Die Vorlage immer vor Augen: Gerhard Rieder legt letzte Hand an eine Narrenmaske. Foto: Schnabl Foto: Lahrer Zeitung

Porträt: Gerhard Rieder schnitzt Narrenmasken / 77-jähriger Kenzinger ist ein Meister seines Fachs

Ein Besuch bei Gerhard Rieder, pensionierter Lehrer und passionierter Maskenschnitzer, ist beeindruckend. Einmal das Treppenhaus hoch und runter – und der Besucher wird von einer Vielzahl meisterhafter Masken angestarrt.

Kenzingen. Insgesamt sogar mehr als 1000 Larven hat Rieder bisher in seiner Werkstatt angefertigt. Und die Anfragen werden nicht weniger. Hauptabnehmer sind die Zünfte. "So um die 25 Auftraggeber werden es schon sein", sagt er, während er einen Rohling in die Hobelbank einspannt. Bereitwillig erzählt er über den Entstehungsprozess vom kantigen Lindenklotz bis zur fertigen, grimmig dreinschauenden Narrenmaske.

Rieder berichtet, dass er das Maskenschnitzen auch erst lernen musste. 1973 sei ihm zum Beispiel bei einem Auftrag der Endinger Jockele ein Fauxpas unterlaufen. Rieder schwingt den Holzhammer und deutet sein damaliges Malheur an: Quer zur Holzmaserung verunstaltete der Meisel das Erstlingswerk, das anschließend im Ofen entsorgt wurde. Indes – der Fehlschlag motivierte, Rieder lernte hinzu und avancierte vom Anfänger zum Profi. Auf 70 verschiedene Entwürfe beansprucht er mittlerweile das Copyright.

Noch wirkt der Quader wie ein Stück Holz. Mit dem sogenannten Schnitzbeitel bearbeitet der Könner das eingespannte Gehölz, bis es eine furchterregenden Fratze zeigt. Vom Hohlblock bis zum letzten Farbtupfer liegen um die zwölf Stunden Arbeit.

Eine daumengroße Warze muss auf die Stirn, auch ein tief unter dem Auge liegendes Muttermal unterstreicht die "gruselige" Wirkung der Maske. Je mehr Wangenfalten, desto grässlicher – und das Kinn darf ruhig extrem spitz ausfallen. Rieder schert sich nicht um die Knigge’schen Benimmregeln: Er bohrt bewusst in der Nase, denn der Maskenträger braucht bei seinem Treiben Luft zum Atmen. Auch das Gebiss erfordert seine ganze Aufmerksamkeit: Das Beißwerkzeug der Maske gestaltet er lückenhaft und brüchig bis in die hinteren Kieferpartien.

Je mehr das Konterfei abschreckt, desto mehr sieht der 77-Jährige seine Arbeit als gelungen an.
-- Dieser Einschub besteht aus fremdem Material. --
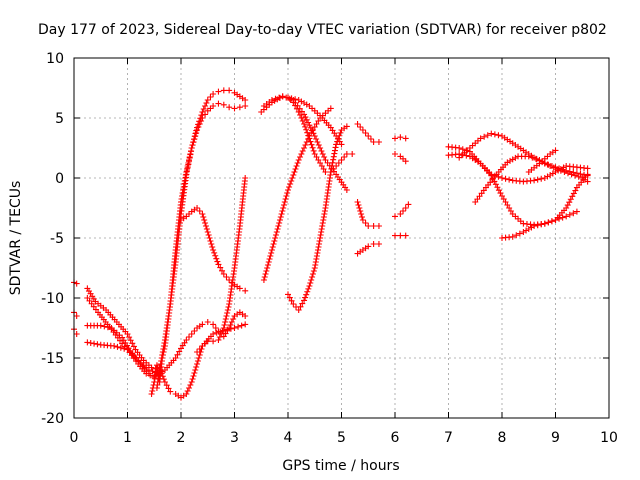  What do you see at coordinates (182, 438) in the screenshot?
I see `x-tick-label: 2` at bounding box center [182, 438].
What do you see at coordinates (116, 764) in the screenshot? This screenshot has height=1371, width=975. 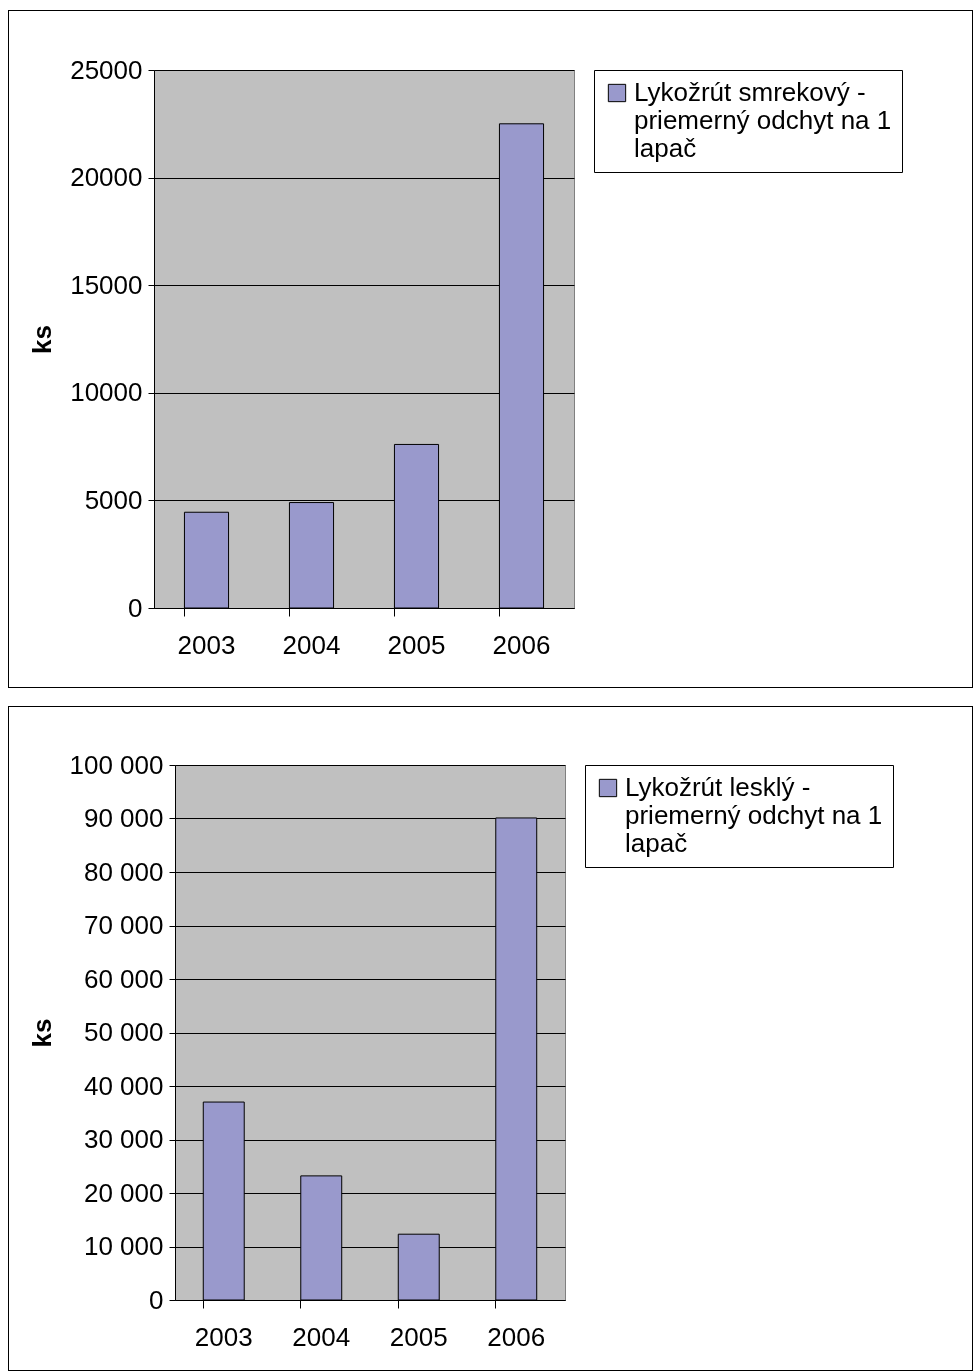 I see `y-tick-label: 100 000` at bounding box center [116, 764].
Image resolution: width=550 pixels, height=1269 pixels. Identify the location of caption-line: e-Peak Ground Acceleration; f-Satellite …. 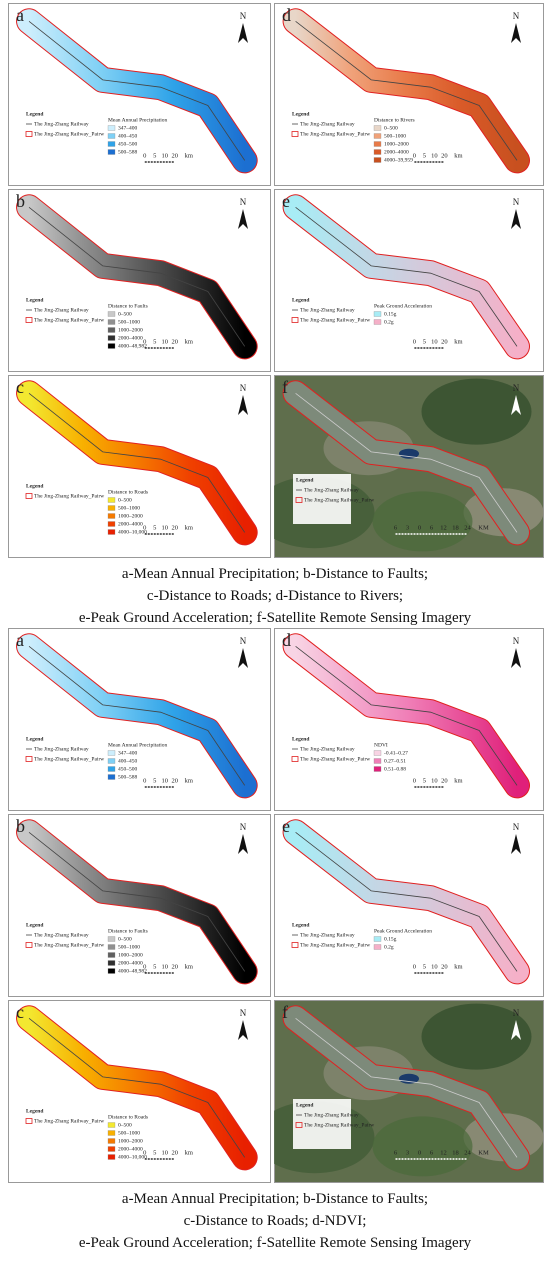
(275, 1243).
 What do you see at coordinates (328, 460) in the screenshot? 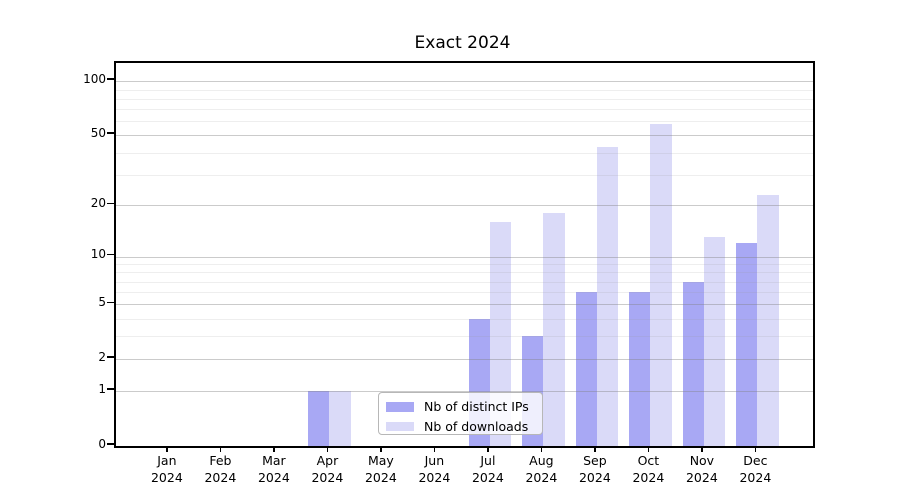
I see `x-tick-label-month: Apr` at bounding box center [328, 460].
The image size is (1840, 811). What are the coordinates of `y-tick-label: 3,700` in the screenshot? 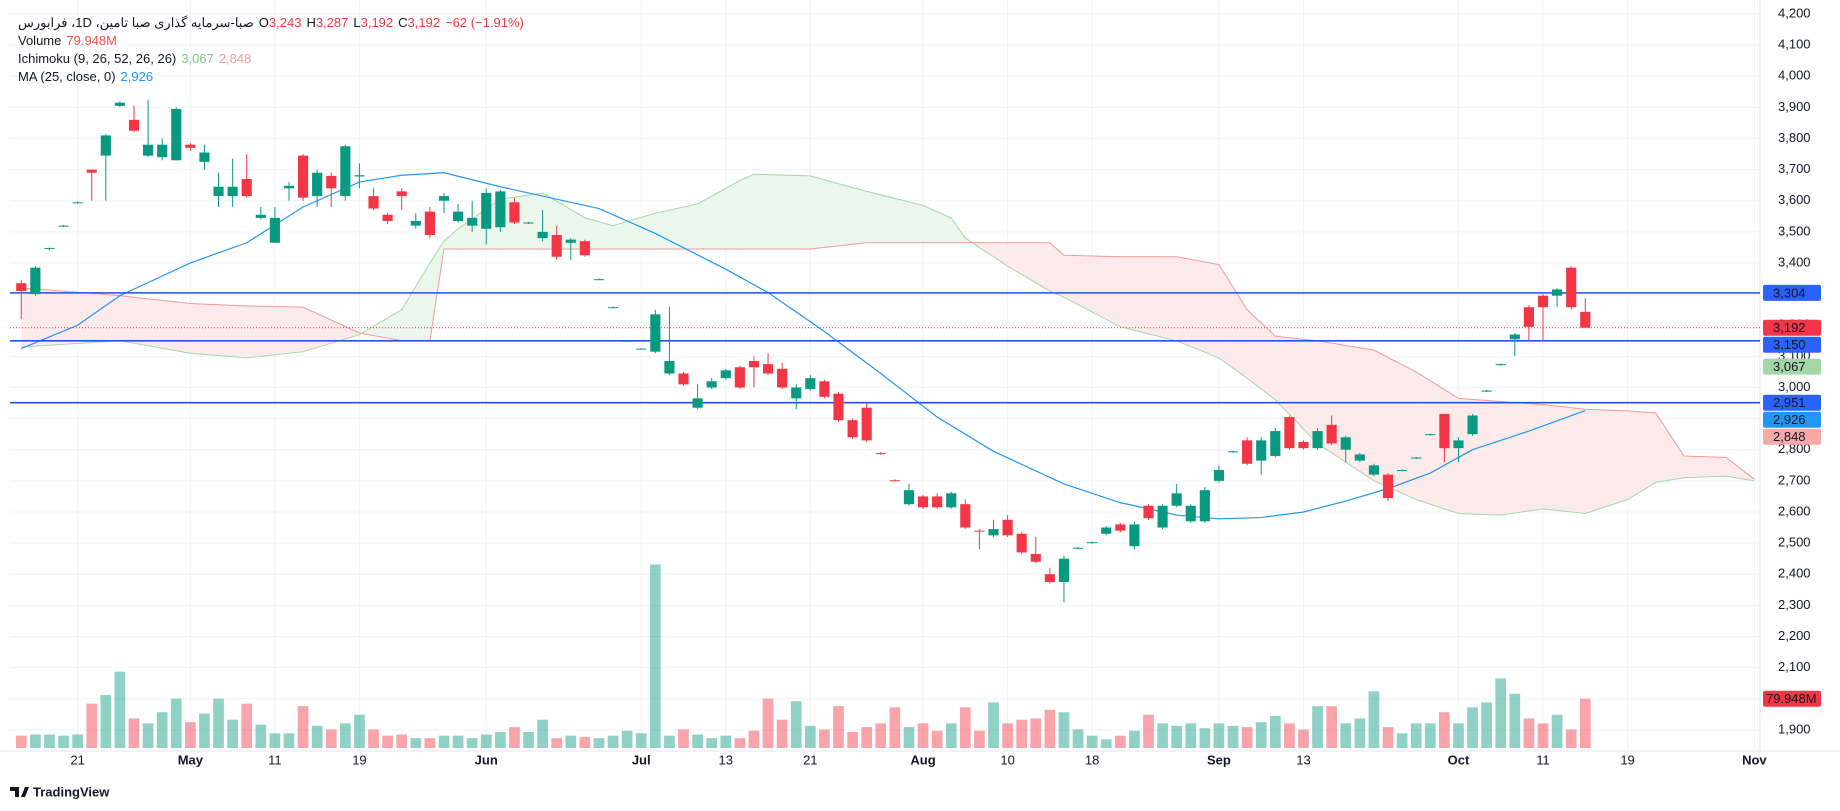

Doch er gestaltet natürlich auch Narrenmasken mit freundlicher Anmutung – ganz, wie es gewünscht wird.

Die letzten Nuancen werden durch die Farbgebung erzielt. Dazu wird aufgeschwemmte Pulverfarbe mit offenporigem Schutzmittel vermengt und aufgebracht. Das kostet Zeit, die Farbe soll aber auch nicht zu schnell trocknen, damit noch Korrekturen im Teint möglich sind.

Eine gebrochene Nase heilt schnell mit Leim

Derzeit hat Rieder Fastnachtsferien – bis in den September. Doch die Zeit nutzt er für Reparaturen von Masken. Eine gebrochene Nase heilt schnell mit Leim, der Riss im Kopf auch. Das schüttere Haar bekommt Rosshaar eingebohrt, während die Augenpartie geschwärzt wird.

Das läuft in der Üsenbergstraße alles nebenbei. Zur Abwechslung geht Rieder beim Gegenstand seiner Arbeit auch mal fremd. Ein Duzend Schaukelpferdchen stehen in seinem "Stall", von denen er kürzlich wieder eines der neuen Kindertagesstätte Franziskanergarten vermacht hat. Auch Reliefarbeiten führt er in seinem Sortiment. Im Auftrag des Flurbereinigungsamts hat er außerdem Wander- und Orientierungstafeln bis zu einer Größe von zwei auf zwei Meter gefertigt.

Auf die Frage, ob bei so viel akribischer wie zeitintensiver Arbeit noch Zeit bleibt, selbst die Welle-Bengel-Fasnet mitzuerleben, lächelt Gerhard Rieder. Den Kappenabend lässt er sich ebenso nicht entgehen wie den örtlichen Umzug. Die aktive Fasentteilnahme überlässt Rieder seiner Frau Mathilde, die bei den Schnurrwiebern mitmischt.